One way to cut this consumption is by using “traffic light” colors as labels. A number of hospitals in Boston, he says, have begun using red labels for the sugar drinks, yellow for the more healthful choices, and green for the most healthful choices. Additionally, “choice architecture” makes reaching for the sugar drink a little more complicated. If red drinks are located in a separate fridge not immediately visible, or on a shelf above or below eye level, then the yellow or green drinks become grab-and-go’s. These are nudges—strategies that make the default option the healthier choice, not unlike music enticing people to the stairways. As with tobacco, the most effective strategy will be to tax sugar drinks, he says.

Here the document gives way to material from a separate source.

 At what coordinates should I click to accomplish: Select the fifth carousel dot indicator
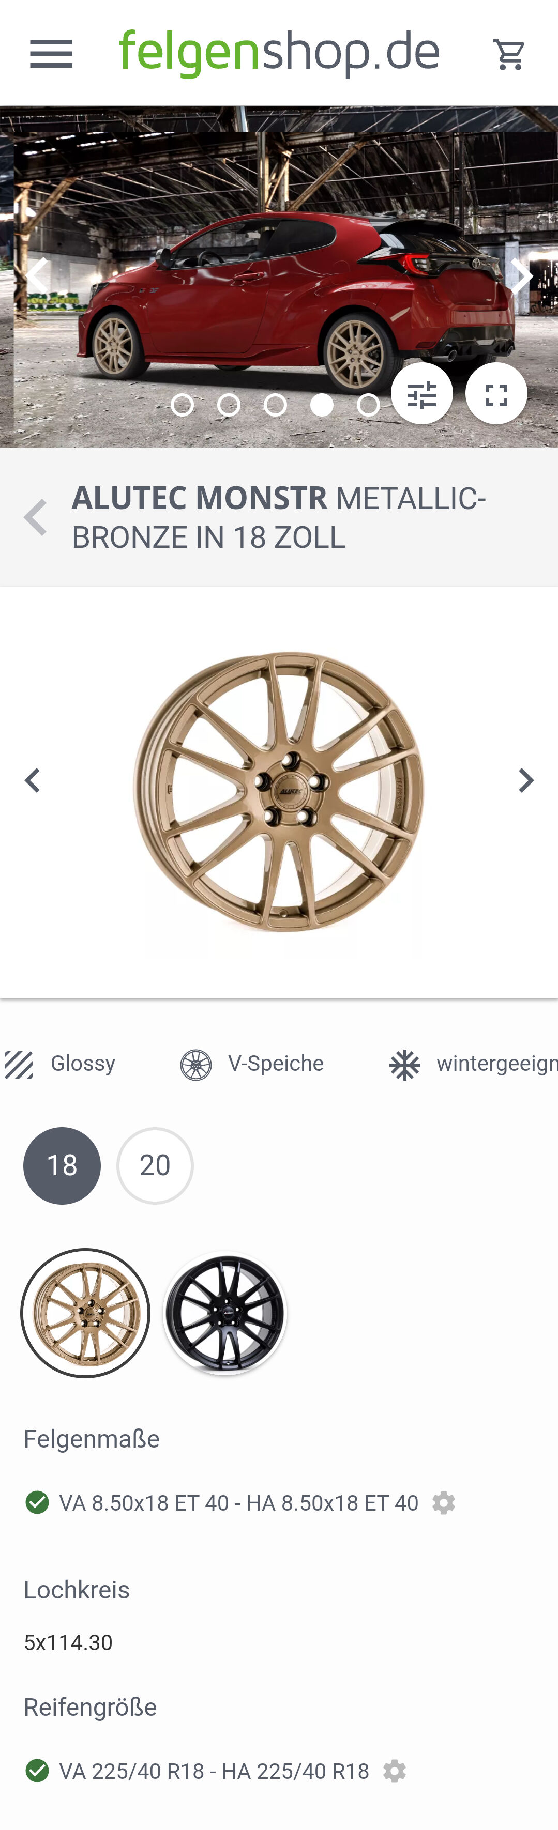point(368,405)
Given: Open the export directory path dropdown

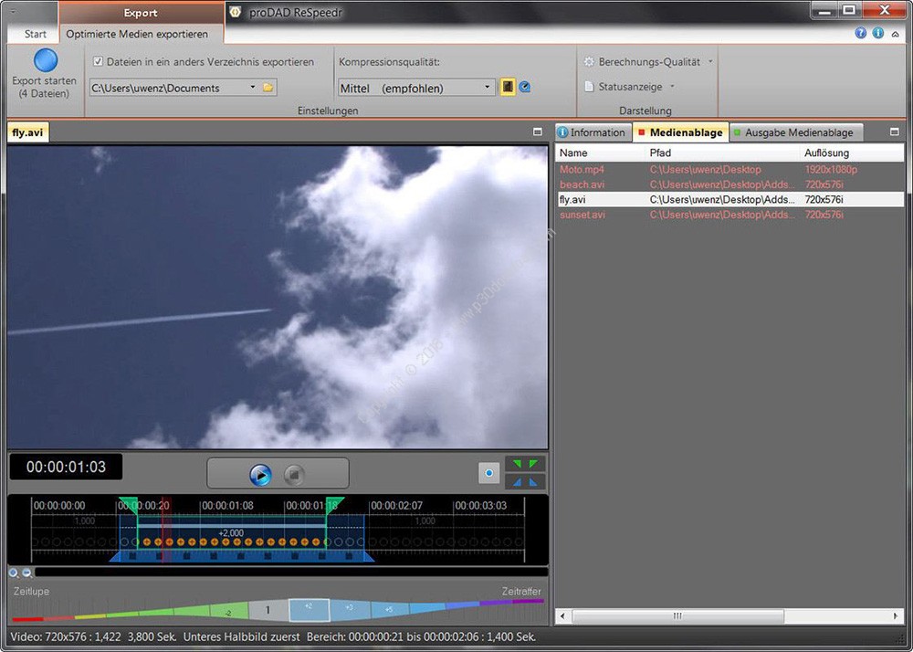Looking at the screenshot, I should tap(253, 88).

Now at the Redstone Center, Dietz enjoys working at the community level—still on obesity, physical activity, and health. He cochairs the Diabesity (“yes, that’s obesity and diabetes—they go together”) Committee at the D.C. Department of Health. He’s exploring preventive health care measures, with some trials indicating that behavioral interventions are actually more effective than medication in warding off type 2 diabetes. He’s studying concerns that are both specific to the District of Columbia and common to many cities across America: “One of our major challenges is food equity,” he says. “We have very substantial ethnic disparities when you track almost anything: food access, disease rates, and poverty.”

He is also championing a new initiative, urging all D.C. hospitals to eliminate sugar drinks from their dining facilities.

“We think if we start with the hospitals— which, by virtue of their mission, should be concerned about the health of patients, visitors, and employees—then we may begin to turn the tide and decrease the prevalence of obesity and diabetes.”

Imagining a sugar-drink-free hospital, he offers this comparison: “When I was in medical school, we’d walk into grand rounds and light up a cigarette. Really, it was a smokefilled room. Then I went to Panama with the Public Health Service for three years. When I came back, the hospitals were smoke free, gift shops no longer sold cigarettes, and vending machines were gone. I think we can transform social norms about sugar drinks in the same way.”

One final piece of advice from Dietz: if you want to stay physically active, he suggests going to an animal shelter and getting a dog. “Fifty percent of the U.S. population have dogs,” says Dietz. “And 50 percent of people with dogs meet their daily physical activity requirements— probably because they’re walking their dogs.”